Hood v. Hood

1 Dem. Sur. 392
CourtNew York Surrogate's Court
DecidedJuly 15, 1883
StatusPublished

This text of 1 Dem. Sur. 392 (Hood v. Hood) is published on Counsel Stack Legal Research, covering New York Surrogate's Court primary law. Counsel Stack provides free access to over 12 million legal documents including statutes, case law, regulations, and constitutions.

Bluebook
Hood v. Hood, 1 Dem. Sur. 392 (N.Y. Super. Ct. 1883).

Opinion

The Surrogate.

The petition prays for four different kinds of relief: 1st, that the decree of 1869 be vacated and set aside; 2nd, that Frederick Hood’s letters, as executor, be revoked; 3d, that he be ordered to make discovery; and, 4th, that he be ordered to account. Each of such remedies should be separately pursued, as each is provided for and regulated by distinct provisions of the Code, and should not be blended. The blending of them causes much confusion. Still, I will entertain jurisdiction as to the revocation of the letters, but that will involve the taking of testimony. Subd. 2 of § 2685 furnishes the ground, and § 2686 points out the mode, while § 2603 declares the effect, and provides for an accounting, and § 2609 furnishes the remedy on the bond.

I think I cannot, as a distinct proceeding, compel him alone to procure a judicial settlement of his account. The executrix should be a party to that. If that remedy is desired, a new petition, prepared solely to that end, [395]*395should be presented, alleging, among other things, the minority, of the petitioner at the date of the decree of 1869, that he has now become of age, and is a legatee whose legacy was payable on his attaining lawful age, and making Mrs. Hood, the executrix, a party.

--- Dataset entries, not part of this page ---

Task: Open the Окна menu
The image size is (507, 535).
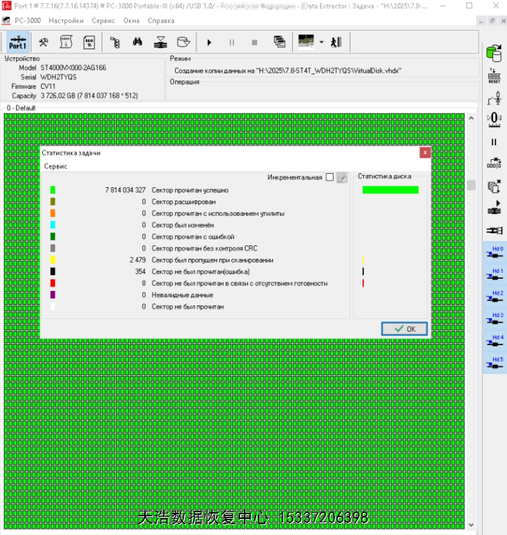Action: (x=132, y=21)
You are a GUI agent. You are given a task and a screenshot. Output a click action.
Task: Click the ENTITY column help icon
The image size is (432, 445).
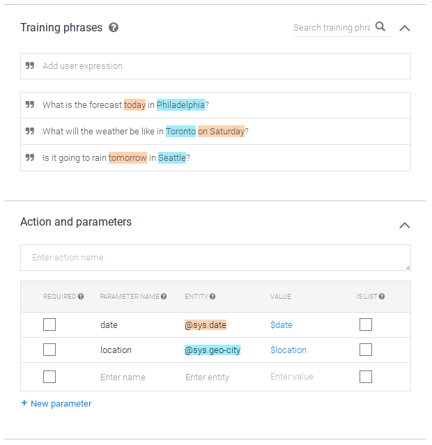click(213, 297)
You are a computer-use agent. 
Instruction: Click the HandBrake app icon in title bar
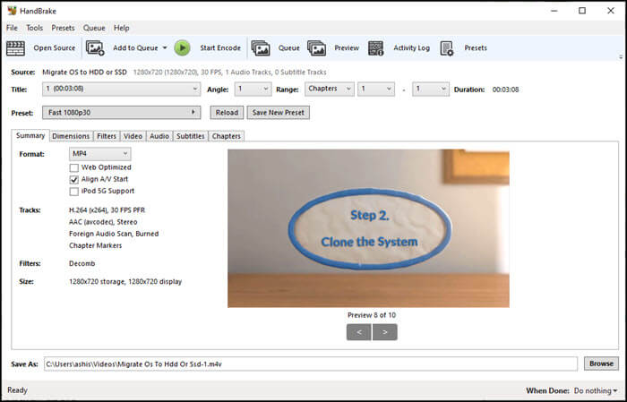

If he renders his account therein, then proceedings on the bond, if necessary, could be had under § 2607. In such proceeding, he could be examined, and the “ discovery ” sought obtained. If he failed to file his account, then, under subd. 3 of § 2685, his letters could be revoked, and resort had to his bond, under § 2608.

This court has power, under subd. 6 of § 2481, to vacate or set aside a decree, but the petition contains no allegation of any reason for disturbing that of 1869, other than want of service of the citation upon the then minor. If it was just, why should it be vacated?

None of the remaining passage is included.